The problem with metrics

Jun 28, 2018 • Daniele Venzano

Currently the Zoe deployment at Eurecom is based on a Docker-on-bare-metal configuration. We have been playing with the idea of moving to Kubernetes on VMs, expanding our OpenStack deployment to all our servers.

The biggest issue we have is recording metrics about who used which resources, when and how. The current system is based on telegraf, kafka and postgres. Unfortunately telegraf is unable to record VM statistics (Bug open since 2015).
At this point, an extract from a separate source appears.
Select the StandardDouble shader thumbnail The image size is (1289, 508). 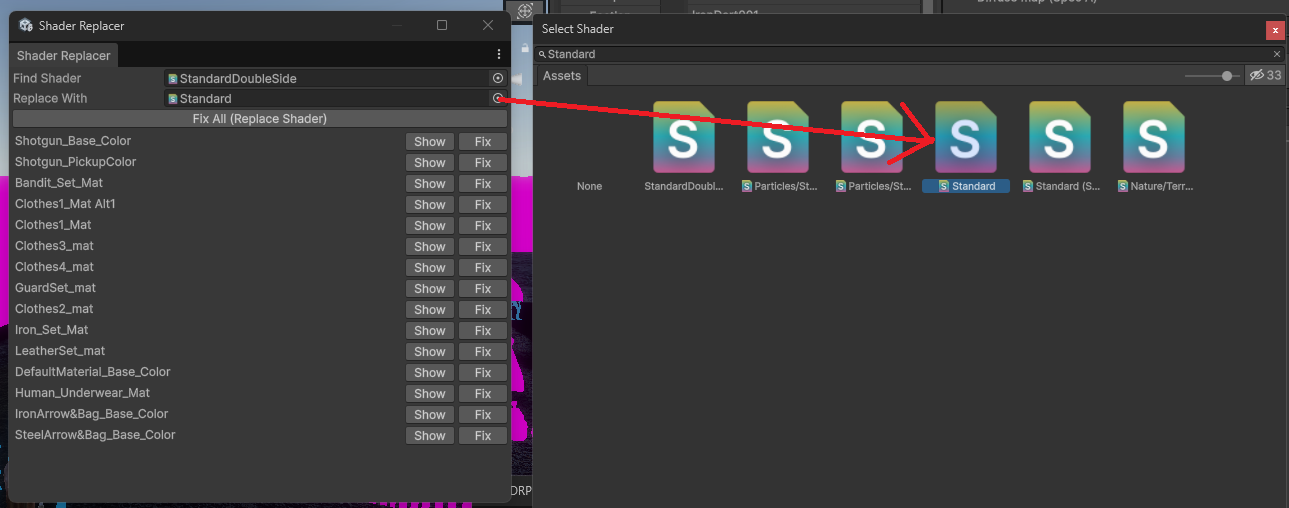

OpenStack comes with its own metering project, called Ceilometer. Ceilometer has recently changed its focus, dropping part of its functionality and focusing only on gathering metrics. For storing these metrics OpenStack now proposes a new project, called Gnocchi.
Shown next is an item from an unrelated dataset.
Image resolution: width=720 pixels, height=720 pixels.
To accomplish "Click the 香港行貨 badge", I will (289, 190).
So basically, to go the OpenStack way, we have to rebuild our measurement pipeline around Ceilometer and Gnocchi.

I dived in and tested these projects to understand how they work and their level of maturity. TL;DR is: not mature enough.
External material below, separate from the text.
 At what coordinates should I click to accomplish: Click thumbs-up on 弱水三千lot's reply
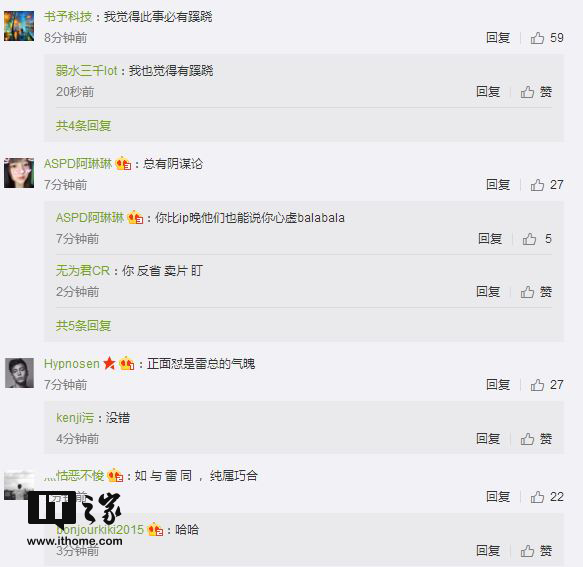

Currently we have 4 compute hosts with ~15 VMs. This is a very small cloud.

Ceilometer + Gnocchi managed to push the load on keystone (the authentication service) beyond horizons never seen before. A token cache can help, but the problem is in the architecture. Each time Ceilometer wants to store some metrics, it requests a token from keystone, opens an http connection to gnocchi and gnocchi checks the token. This is very, very wasteful. Yes, you can scale everything horizontally, but when you need to start scaling for metrics about 15 VMs, there is a problem.

With caches and some scaling I managed to bring the system up and to make it more or less performant. So I started looking into the user visualization part: storing big amounts of metrics in Gnocchi is good, but how to access it? A Grafana plugin is provided. We already use Grafana, so this is very good.
Unfortunately there are some issues there too. For example math between two metrics recorded at different intervals is not managed correctly, for example vm_memory_size (once per hour) divided by vm_memory_usage (once every 10 seconds) produces errors about invalid JSON.

I encountered a number of other issues in Gnocchi and Grafana that make me think that they are not really used in production by anyone and that they need more time to mature. I like Gnocchi for the following reasons:

  • it uses a CEPH backend to store data: we already have CEPH and use it quite a lot, we have the tooling, the experience, etc.
  • it is simple to understand, especially the archive policies let you decide the amount of data you want to store with some simple calculations on a piece of paper, so yo now since the beginning how much capacity yo need to reserve

OpenStack moves fast, so hopefully these project will mature quickly. We’ll return to them in a while to check their status.